Is it possibly to get it like this or do i have to print all lines seperatly?
回答1:
Don't forget std::endl
adds a new line and flushes the buffer.
If you simply want new lines, \n
, add them to your string, using +
or stream them to a stream, using << '\n'
.
For example,
std::string logstring;
logstring = logstring + "Error Message" + "Number" + "Time + Date";
logstring += '\n';
回答2:
It's not possible. Use logstring += "\n";
instead
回答3:
std::endl isn't only a \n
(newline) character, but it also flushes the stream.
If you have a file open in 'text-mode', your operating system should replace \n
with the correct platform specific end of line character(sequence). So simply appending a \n
should be fine. Portable end of line (newline)

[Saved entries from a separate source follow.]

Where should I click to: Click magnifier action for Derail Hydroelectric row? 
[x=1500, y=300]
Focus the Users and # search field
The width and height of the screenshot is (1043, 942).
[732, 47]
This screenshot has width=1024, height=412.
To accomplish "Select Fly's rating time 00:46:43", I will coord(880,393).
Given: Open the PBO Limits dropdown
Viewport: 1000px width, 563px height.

Also note that by default, standard input and output are opened in textmode with msvc.
回答4:
To separate lines in a string you should use the new line escape character '\n'
.
For example
std::string logstring;
//...
logstring += "Error Message 1 Date";
logstring += '\n';
logstring += "Error Message 2 Date";
logstring += '\n';
logstring += "Error Message 3 Date";
logstring += '\n';
As for std::endl
then it is a function declared like
template <class charT, class traits>
basic_ostream<charT, traits>& endl(basic_ostream<charT, traits>& os);
It is a so-called stream manipulator. Fo example in this statement
std::cout << std::endl;
there is used operator <<
that accepts pointer to the function as an argument.
You can not concatenate a string with the function pointer std::endl
and if you did this somehow it did not make sense.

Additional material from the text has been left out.